→ **About this exercise**: Restate each entry below word for word, without skipping any.

(Recorded data)
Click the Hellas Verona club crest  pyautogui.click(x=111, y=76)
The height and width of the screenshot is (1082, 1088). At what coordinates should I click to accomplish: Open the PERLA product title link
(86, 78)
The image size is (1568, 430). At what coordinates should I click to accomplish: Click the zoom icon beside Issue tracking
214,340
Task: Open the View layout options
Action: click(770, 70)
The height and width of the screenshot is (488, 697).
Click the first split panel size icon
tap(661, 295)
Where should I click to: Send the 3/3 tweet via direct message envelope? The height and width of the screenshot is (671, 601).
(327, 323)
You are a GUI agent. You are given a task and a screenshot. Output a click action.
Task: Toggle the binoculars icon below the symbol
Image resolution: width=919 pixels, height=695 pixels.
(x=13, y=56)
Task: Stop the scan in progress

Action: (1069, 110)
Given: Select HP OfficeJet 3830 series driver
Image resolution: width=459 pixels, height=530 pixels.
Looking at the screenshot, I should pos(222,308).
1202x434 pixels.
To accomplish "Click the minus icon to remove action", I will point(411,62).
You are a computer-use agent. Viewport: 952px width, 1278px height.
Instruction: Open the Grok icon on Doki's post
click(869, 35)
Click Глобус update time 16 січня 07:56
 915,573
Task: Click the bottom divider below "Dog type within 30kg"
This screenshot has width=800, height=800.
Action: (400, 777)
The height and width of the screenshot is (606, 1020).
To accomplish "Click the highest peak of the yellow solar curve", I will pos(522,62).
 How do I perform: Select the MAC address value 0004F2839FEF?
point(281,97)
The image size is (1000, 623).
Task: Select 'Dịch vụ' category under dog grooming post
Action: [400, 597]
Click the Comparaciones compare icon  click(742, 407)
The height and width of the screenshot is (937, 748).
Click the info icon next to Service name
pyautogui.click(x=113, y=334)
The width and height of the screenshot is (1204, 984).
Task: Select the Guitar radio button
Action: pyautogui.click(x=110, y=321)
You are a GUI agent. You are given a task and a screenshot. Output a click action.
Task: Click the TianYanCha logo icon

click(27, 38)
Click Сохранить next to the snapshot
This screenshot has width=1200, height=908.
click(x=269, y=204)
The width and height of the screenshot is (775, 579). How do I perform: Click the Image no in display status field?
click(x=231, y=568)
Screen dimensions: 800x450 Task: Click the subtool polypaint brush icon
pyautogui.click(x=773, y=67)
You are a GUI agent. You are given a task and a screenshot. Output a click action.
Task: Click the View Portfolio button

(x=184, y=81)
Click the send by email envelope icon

→ **Your solution**:
Click the Hellas Verona club crest  pyautogui.click(x=111, y=76)
The height and width of the screenshot is (1082, 1088). At what coordinates should I click to accomplish: Open the PERLA product title link
(86, 78)
The image size is (1568, 430). At what coordinates should I click to accomplish: Click the zoom icon beside Issue tracking
214,340
Task: Open the View layout options
Action: click(770, 70)
The height and width of the screenshot is (488, 697).
Click the first split panel size icon
tap(661, 295)
Where should I click to: Send the 3/3 tweet via direct message envelope? The height and width of the screenshot is (671, 601).
(327, 323)
You are a GUI agent. You are given a task and a screenshot. Output a click action.
Task: Toggle the binoculars icon below the symbol
Image resolution: width=919 pixels, height=695 pixels.
(x=13, y=56)
Task: Stop the scan in progress

Action: (1069, 110)
Given: Select HP OfficeJet 3830 series driver
Image resolution: width=459 pixels, height=530 pixels.
Looking at the screenshot, I should pos(222,308).
1202x434 pixels.
To accomplish "Click the minus icon to remove action", I will point(411,62).
You are a computer-use agent. Viewport: 952px width, 1278px height.
Instruction: Open the Grok icon on Doki's post
click(869, 35)
Click Глобус update time 16 січня 07:56
 915,573
Task: Click the bottom divider below "Dog type within 30kg"
This screenshot has width=800, height=800.
Action: (400, 777)
The height and width of the screenshot is (606, 1020).
To accomplish "Click the highest peak of the yellow solar curve", I will pos(522,62).
 How do I perform: Select the MAC address value 0004F2839FEF?
point(281,97)
The image size is (1000, 623).
Task: Select 'Dịch vụ' category under dog grooming post
Action: [400, 597]
Click the Comparaciones compare icon  click(742, 407)
The height and width of the screenshot is (937, 748).
Click the info icon next to Service name
pyautogui.click(x=113, y=334)
The width and height of the screenshot is (1204, 984).
Task: Select the Guitar radio button
Action: pyautogui.click(x=110, y=321)
You are a GUI agent. You are given a task and a screenshot. Output a click action.
Task: Click the TianYanCha logo icon

click(27, 38)
Click Сохранить next to the snapshot
This screenshot has width=1200, height=908.
click(x=269, y=204)
The width and height of the screenshot is (775, 579). How do I perform: Click the Image no in display status field?
click(x=231, y=568)
Screen dimensions: 800x450 Task: Click the subtool polypaint brush icon
pyautogui.click(x=773, y=67)
You are a GUI agent. You are given a task and a screenshot. Output a click action.
Task: Click the View Portfolio button

(x=184, y=81)
Click the send by email envelope icon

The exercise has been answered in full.